**TEXT PROVIDED**
Outcomes from the reduced FPSQ-28 matched those of the original FPSQ. Distrust in appetite was no longer included as a feeding construct in the FPSQ-28, but reward for behavior (p = 0.026) and structured meal timing (p < 0.001) remained significant.

Intention-to-treat results, using a “baseline carried forward” analysis, were similar to as-treated results for anthropometric measures, health behaviors, and parent feeding practices. In particular, all statistically significant and non-significant results using an as-treated approach remained unchanged using an ITT approach, though the effect sizes of the changes were slightly reduced. Based on ITT results, screen time decreased 0.6 h/day (CI: −0.9, −0.3) among treatment patients vs. an increase of 0.2 h/day (CI: 0.0, 0.4) among controls (p < 0.001), and FNPA increased 2.6 points (CI: 1.7, 3.5) in treatment patients vs. 0.1 point (CI: −0.7, 0.8) in controls (p < 0.001). For feeding practices, treatment parents reported greater decreases in distrust in appetite (p = 0.024) and reward for behavior (p = 0.013), and greater increases in structured meal timing (p = 0.015) using ITT, similar to as-treated results.

4. Discussion

In the current study, families who completed the 6-month intervention demonstrated meaningful improvements in child health behaviors and parent feeding practices when compared to control families. For children who completed treatment, these changes included a 4.6-point improvement in FNPA scores and a nearly one-hour reduction in screen time, on average. We have previously shown that, among children and adolescents with overweight/obesity, each FNPA-point difference is associated with a 0.12 kg/m2 difference in BMI, after adjusting for age and sex [32]. Furthermore, youth with class III severe obesity (%BMIp95 ≥ 140) have twice the odds of low (at-risk) FNPA scores when compared to children with overweight/obesity. Thus, a mean increase of over 4 points in FNPA scores represents a meaningful improvement in health behaviors, and if maintained, may contribute to future improvements in adiposity. Screen time has also been linked to excess adiposity in this age group, both cross-sectionally [37,38,39,40,41,42,43,44] and prospectively [45,46], suggesting screen time habits of preschoolers are predictive of current BMI and future adiposity changes. In the current study, parents of both treatment and control families reported over two hours of screen time per day in their preschool child, which is over double the current recommendation for this age group [47]. Thus, the mean 0.9 h/day decrease in screen time among treatment children represents an almost 40% reduction in duration and an important positive lifestyle change.

Perhaps most notably, parents who participated in the study intervention improved specific feeding practices in comparison to control parents, including lower appetite distrust, less rewarding with food, and greater consistency in meal timing. These findings are important in light of the available literature linking parent feeding practices to children’s eating behaviors and adiposity. Cross-sectional studies have established positive associations between BMI and food restriction [48,49] and rewarding with food (i.e., instrumental feeding) [50], and inverse associations between BMI and pressure to eat [48,49,51]. However, interpretation of these findings is difficult due to the interactive and reciprocal nature of parental feeding, child eating, and child adiposity. For example, children perceived to eat and weigh less than peers may be more likely to be pressured to eat, whereas perceptions of overeating and overweight in children may lead to increased parental restriction. This hypothesis has been confirmed by longitudinal research, which has demonstrated associations between lower weights and increases in pressure to eat as well as between higher weights and decreases in pressure to eat and increases in food restriction [52,53,54].

**SUPPLIED INFORMATION**

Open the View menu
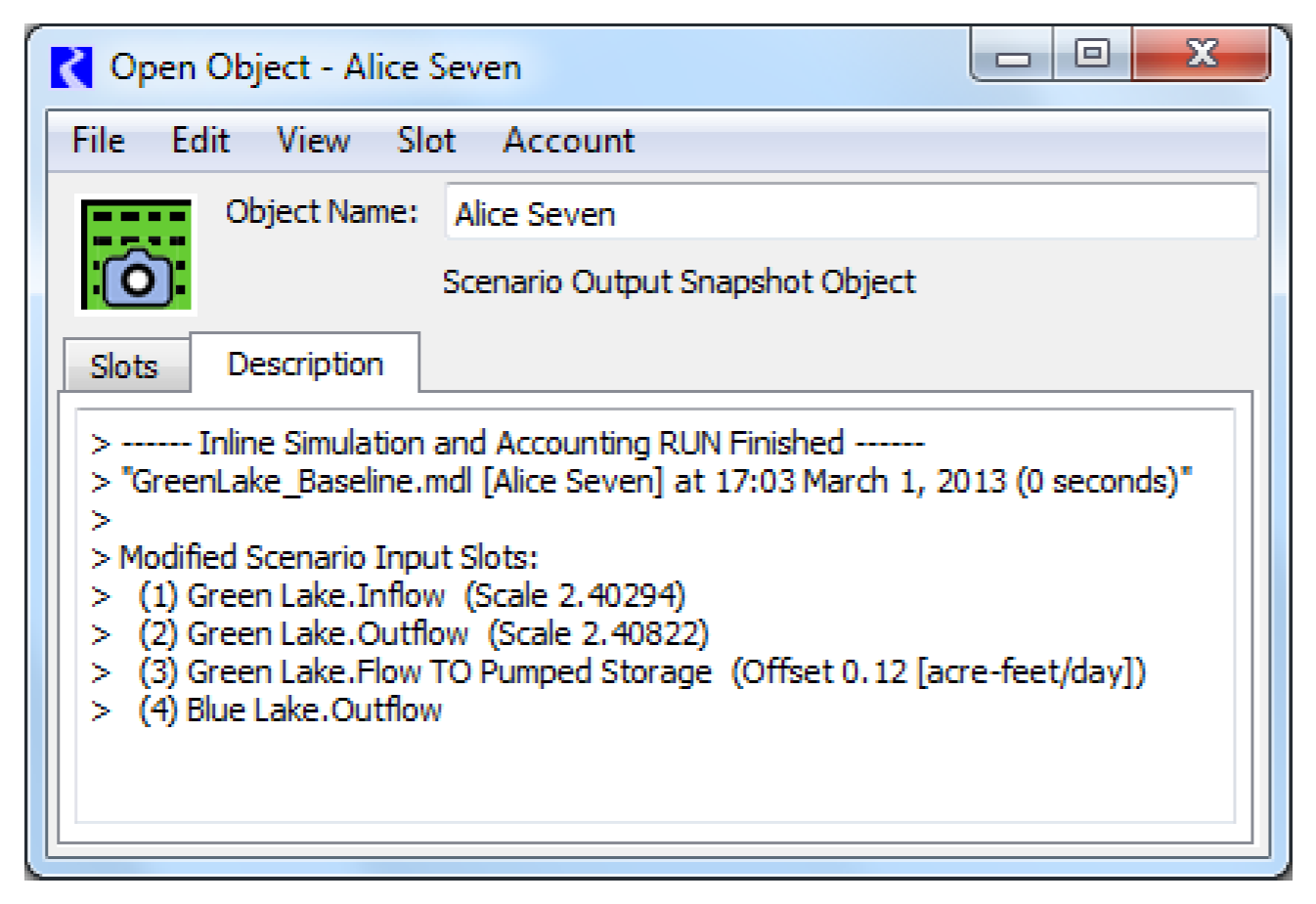This screenshot has width=1316, height=904. pyautogui.click(x=313, y=141)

**YOUR TASK**
Copy the feeding study text between "Outcomes from the" and "0.001) remained significant.", inclusive, switching each "structured meal timing" to "regular meal schedule".

**ANSWER SPACE**
Outcomes from the reduced FPSQ-28 matched those of the original FPSQ. Distrust in appetite was no longer included as a feeding construct in the FPSQ-28, but reward for behavior (p = 0.026) and regular meal schedule (p < 0.001) remained significant.